According to the American Cancer Society, 2 out of every 3 breast cancers are hormone-dependent. Most ER+ cancers are also PR+, meaning they grow in response to the hormone progesterone. But this isn’t always the case.

Studies have shown that ER+ breast cancer has the best prognosis of all the breast cancer subtypes and in some cases will not require chemotherapy after surgery. However, all breast cancers have the potential to return after primary treatment is completed. For this reason, women with ER+ cancers are typically given a medication to prevent cancer relapse.

Treatment for ER+ cancer

Treatment will start out in much the same way as it does for women with other types of breast cancer. Surgery, either a lumpectomy or mastectomy, will be performed to remove the tumor. If necessary, chemotherapy and radiation will be given afterward.

Once the tumor is removed and all other treatments are completed, you’ll be prescribed an anti-hormonal drug to reduce the risk of the cancer’s return. These drugs are usually taken orally at home. In most cases it is recommended that these drugs be taken for five years. However, one study suggests that these drugs should be given for 10 years to further reduce the chances of recurrence. The length of time you take these drugs will depend on your age and risk of recurrence.

Types of drugs

There are two classes of these anti-estrogen drugs. Each works to prevent cancer in a different way: One blocks the estrogen from stimulating the estrogen receptors on breast cancer cells, and the other stops the body from producing estrogen altogether.


Traditionally, tamoxifen is given to premenopausal women to block estrogen receptors on breast cancer cells. Although not without side effects, this class of drug is relatively safe and has been in use for more than 30 years. The most common side effects are mood swings, bone aches, vaginal dryness, and hot flashes. It can also cause thickening of the uterus and in rare cases, uterine cancer and blood clots. Follow up with your doctor when on these drugs, and report any unusual symptoms.

Aromatase inhibitors

Another class of these drugs is aromatase inhibitors, which are used in postmenopausal women. After menopause the ovaries are no longer producing estrogen and these drugs block the production of estrogen by non-ovarian sources. The most common of these are letrozole (Femara), anastrozole (Arimidex), and exemestane (Aromasin). These drugs can also cause bone and joint pain and increase your risk of osteoporosis, but not clots or uterine thickening.

Ovarian oblation

Another option for ER+ breast cancer treatment is ovarian ablation. This can be done with drugs, such as leprolin (Lupron), with radiotherapy, or with an actual surgical procedure.

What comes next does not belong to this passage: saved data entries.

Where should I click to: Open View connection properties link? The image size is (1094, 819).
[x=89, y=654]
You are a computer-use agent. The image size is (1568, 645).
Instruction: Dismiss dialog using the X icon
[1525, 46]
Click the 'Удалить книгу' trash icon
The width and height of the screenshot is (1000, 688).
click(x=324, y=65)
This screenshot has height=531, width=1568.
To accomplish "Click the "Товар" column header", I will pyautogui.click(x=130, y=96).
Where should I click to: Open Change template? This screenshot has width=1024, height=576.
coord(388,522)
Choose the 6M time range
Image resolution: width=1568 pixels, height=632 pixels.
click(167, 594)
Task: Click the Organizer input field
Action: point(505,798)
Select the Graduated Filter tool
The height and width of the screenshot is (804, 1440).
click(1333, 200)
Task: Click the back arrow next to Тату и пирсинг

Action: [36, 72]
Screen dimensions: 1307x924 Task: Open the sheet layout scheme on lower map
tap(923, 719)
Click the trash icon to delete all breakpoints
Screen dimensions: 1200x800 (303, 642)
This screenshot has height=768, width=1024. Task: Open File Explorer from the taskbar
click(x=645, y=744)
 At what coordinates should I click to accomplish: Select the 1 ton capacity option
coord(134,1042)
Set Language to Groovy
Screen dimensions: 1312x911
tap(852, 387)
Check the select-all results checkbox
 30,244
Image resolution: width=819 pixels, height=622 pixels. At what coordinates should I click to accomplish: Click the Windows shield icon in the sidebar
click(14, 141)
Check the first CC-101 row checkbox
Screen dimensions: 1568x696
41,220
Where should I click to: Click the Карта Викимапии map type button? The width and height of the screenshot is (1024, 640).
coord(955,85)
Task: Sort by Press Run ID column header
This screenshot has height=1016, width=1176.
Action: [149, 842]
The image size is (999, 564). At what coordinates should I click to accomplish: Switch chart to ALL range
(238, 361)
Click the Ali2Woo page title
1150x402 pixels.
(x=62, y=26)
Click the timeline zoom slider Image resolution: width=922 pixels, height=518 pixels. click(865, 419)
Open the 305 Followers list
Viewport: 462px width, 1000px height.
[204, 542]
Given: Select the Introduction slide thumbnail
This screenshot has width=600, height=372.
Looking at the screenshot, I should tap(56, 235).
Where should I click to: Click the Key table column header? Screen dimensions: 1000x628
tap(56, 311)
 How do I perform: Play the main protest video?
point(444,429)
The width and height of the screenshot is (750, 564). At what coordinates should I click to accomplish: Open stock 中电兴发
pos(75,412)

The surgery, called an oophorectomy, is the removal of the ovaries. An oophorectomy is a major surgery that can have a profound and permanent effect on a woman’s life, so it should be considered carefully.

In recent years, studies have shown that ovarian ablation in combination with aromatase inhibitors are more effective than tamoxifen for premenopausal women with hormone-positive breast cancer, and this has become the standard of care.

Estrogen blockers and metastatic cancer

Estrogen blockers can also be very effective at controlling ER+ metastatic cancer. For these patients, chemotherapy may not be effective and combination hormonal blocking agents are considered first-line therapy. These blockers may also have fewer side effects than other forms of chemotherapy, and can be a viable option when dealing with a relapse and/or metastasis.

Understanding your options is an important part of making treatment decisions. ER+ cancers have been well-studied and hormonal blocking drugs are an important part of treatment and reduce the risk of cancer recurrence after primary treatment. Understanding your treatment options will help to ensure the most effective treatment for you.